Saint Nicolas a pris notre adresse au bureau d’hospitalisation des Belges. Il a apporté à Jean un jeu de quilles formées de figures, qq petits paquets de chocolat et bonbons et gâteaux. Gaby a eu une poupée en peluche ainsi que des chocolats.
Ces Messieurs et Dames sont très aimables. Ils viennent nous voir de temps en temps et demander si l’on a besoin d’une chose ou l’autre. C’est une belle chose d’avoir organisé ces secours pour les étrangers.
Hier il devait y avoir une grande fête ici, fête de l’escalade de Genève en 1602. La fête n’a pas eu lieu cette année à cause de toutes ces tristes choses qui se passent de tout côté.
Un peu plus tard, le 20 décembre :
Cher Charles. Nous
venons d’assister à une petite séance donnée par le Comité B. [Suisse de secours aux Belges]
Avant de rentrer à la maison, Jean veut te faire savoir
qu’il a eu une belle boîte de couleurs comme lot de Noël. Nous avons passé un
très bon après midi en compagnie de tous les réfugiés. Je te donnerai d’autres
nouvelles demain. Bonsoir. Nous sommes tous en bonne santé.
Jean put aller à l'école primaire de Chambésy, une bonne école, mixte, en avance pour le calcul, mais en retard pour le français racontait ma grand mère.
Carte postale du 30 janvier 1915, pour leur anniversaire de mariage. |
Dans ce courrier conservé, il est surtout question des paquets envoyés, avec la liste de leur contenu, des nouvelles des uns et des autres, de lettres qui mettent parfois des semaines pour arriver, (comme la carte envoyée le 4/12, reçue le 28/1) des difficultés à faire avancer le dossier qui permettra d'abord à Charles de rentrer d'Ingolstadt en avril 1915, puis au reste de la famille de rejoindre Hayange au mois d'août suivant. Tous les réfugiés belges n'eurent pas cette chance, car ils reçurent encore une carte d'un compatriote, posté de Suisse en janvier 1916.

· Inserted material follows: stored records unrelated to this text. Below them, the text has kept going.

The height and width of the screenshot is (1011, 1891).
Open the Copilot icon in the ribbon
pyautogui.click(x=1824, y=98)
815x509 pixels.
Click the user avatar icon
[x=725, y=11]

Petites misères en vérité si on les compare aux souffrances des soldats dans les combats de cette guerre atroce. Mais que savaient-ils au juste de la guerre des tranchées à cette époque ? Personne de la famille n'était sur le front. Jeanne fait allusion aux "tristes choses qui se passent de tout côté", c'est tout.

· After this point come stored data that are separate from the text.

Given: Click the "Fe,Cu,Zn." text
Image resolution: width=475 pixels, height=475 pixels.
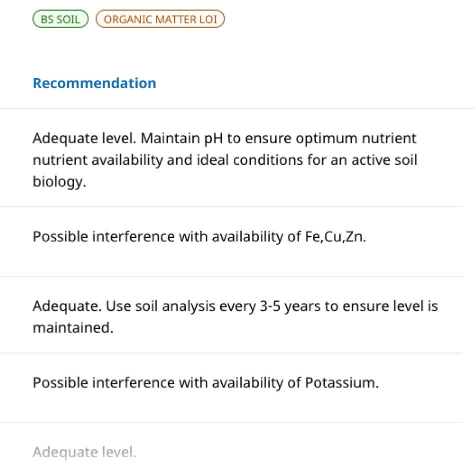Looking at the screenshot, I should (335, 236).
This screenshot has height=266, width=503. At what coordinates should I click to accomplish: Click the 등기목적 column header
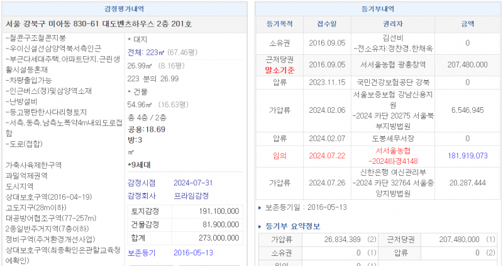point(279,24)
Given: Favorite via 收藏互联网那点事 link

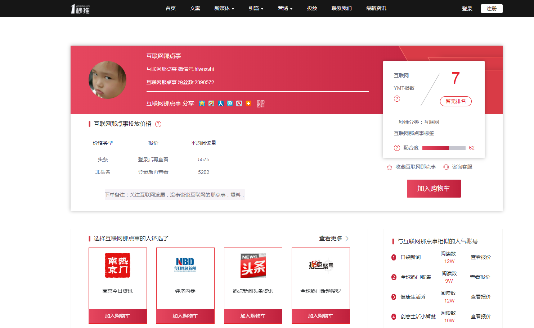Looking at the screenshot, I should pos(412,167).
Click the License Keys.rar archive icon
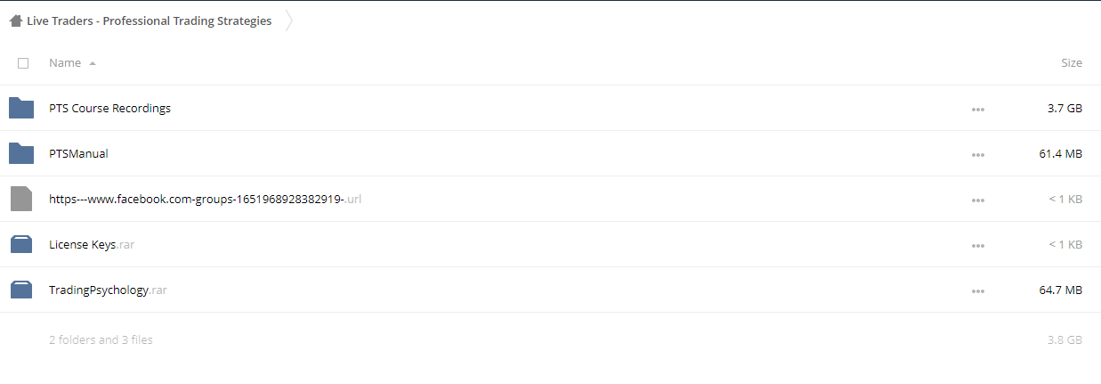This screenshot has width=1101, height=384. 21,244
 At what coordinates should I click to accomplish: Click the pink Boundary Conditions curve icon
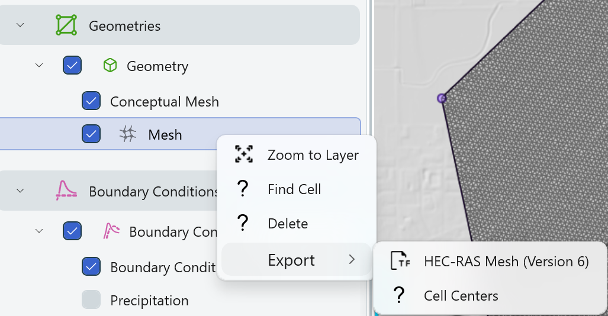pyautogui.click(x=66, y=191)
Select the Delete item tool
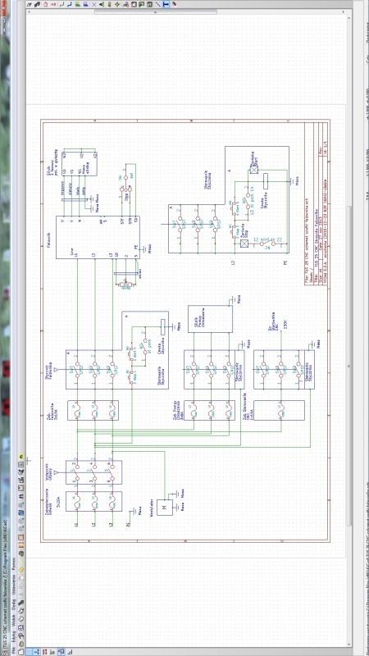Viewport: 369px width, 656px height. pyautogui.click(x=174, y=4)
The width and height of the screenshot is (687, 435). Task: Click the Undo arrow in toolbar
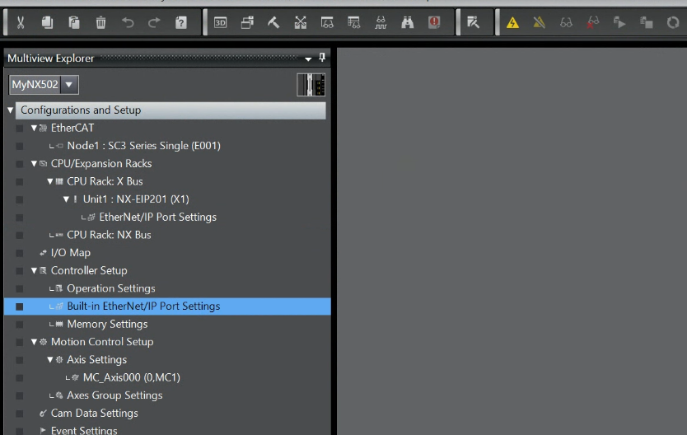point(128,23)
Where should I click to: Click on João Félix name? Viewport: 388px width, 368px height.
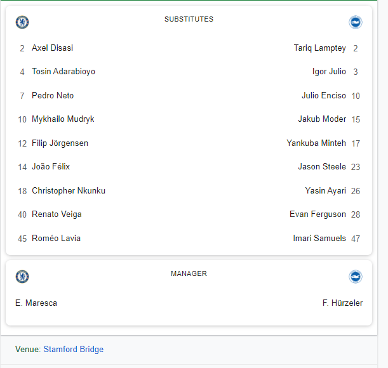coord(51,167)
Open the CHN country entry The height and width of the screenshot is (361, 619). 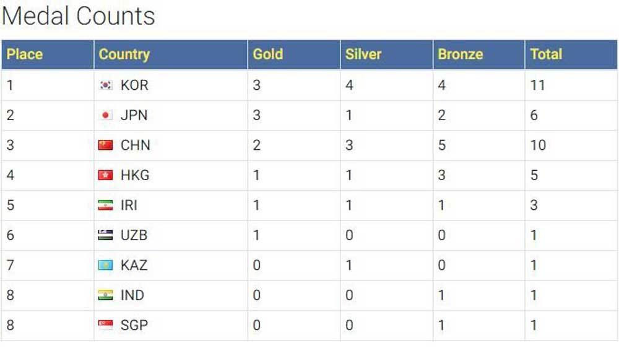point(135,146)
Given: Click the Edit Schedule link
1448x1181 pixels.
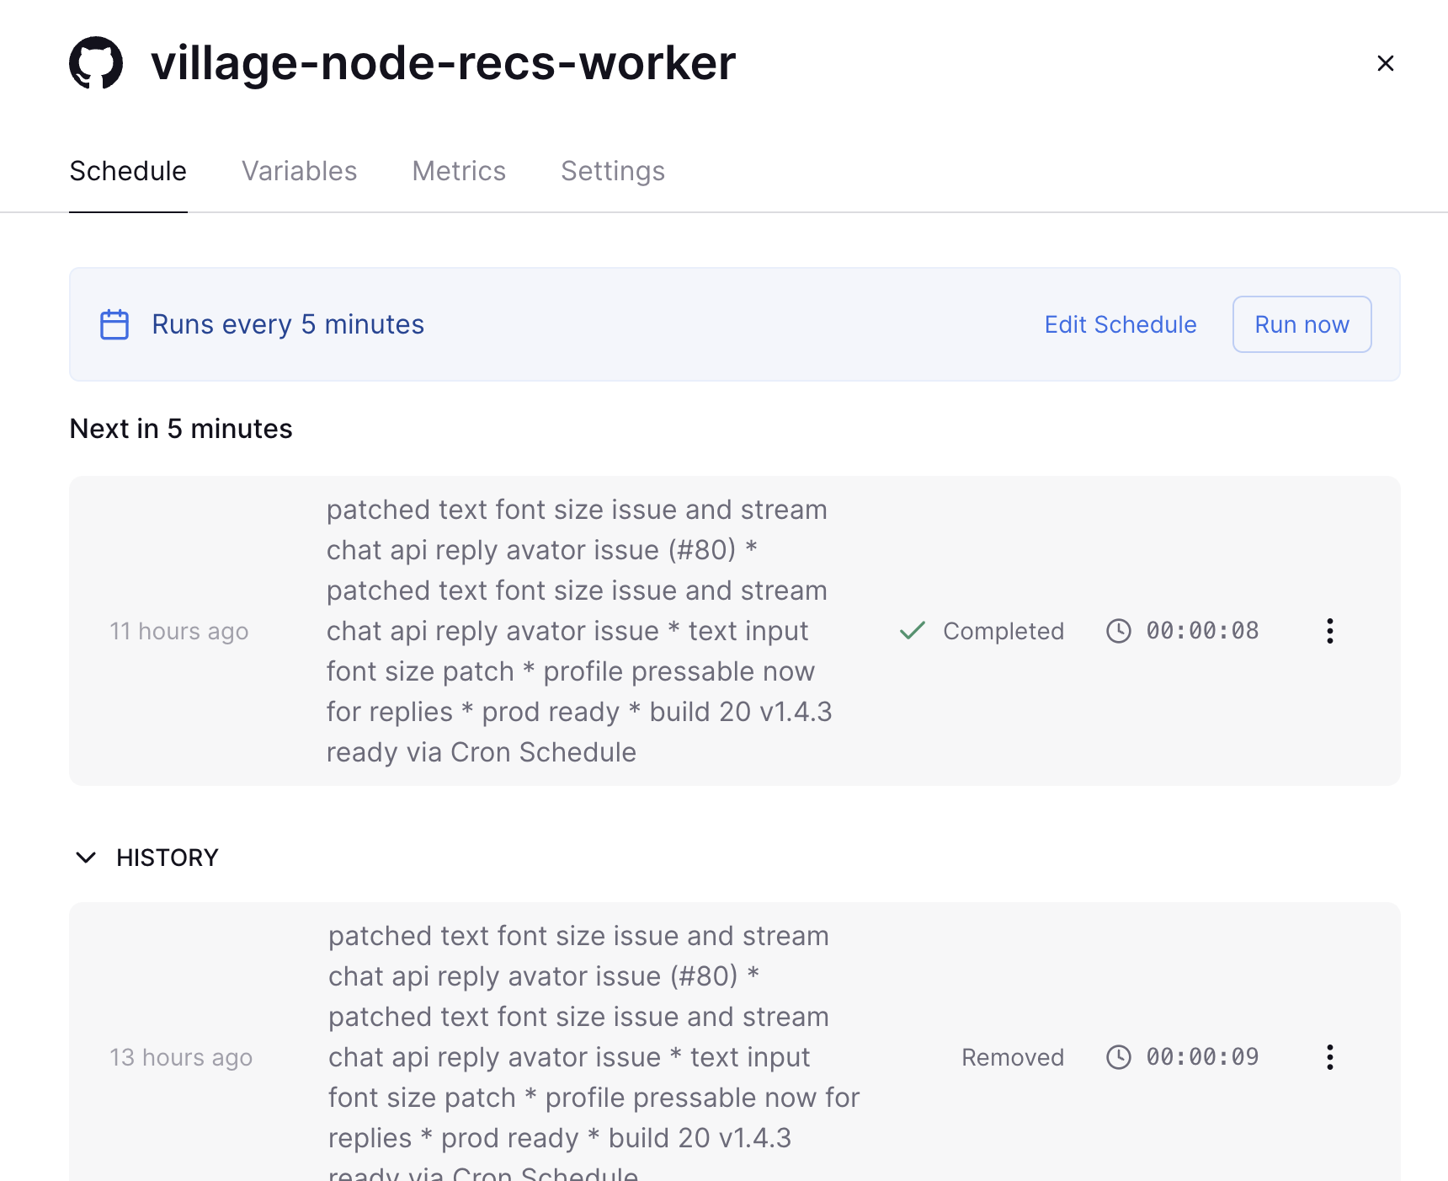Looking at the screenshot, I should [1120, 324].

Parmi les papiers conservés se trouvent les listes des réfugiés belges à Genève, dans un article de "la Tribune de Genève", ainsi que le lieu de leur résidence sur un papier du Comité Suisse de secours aux Belges. Si cela intéresse quelqu'un, il peut me contacter.
Le nom "Campagne Perrot" n'existe plus mais le lieu, lui, oui. Il s'agit aujourd'hui du lieu-dit de "Chambésy-Dessus" avec une maison de maître appelée : Maison Perrot.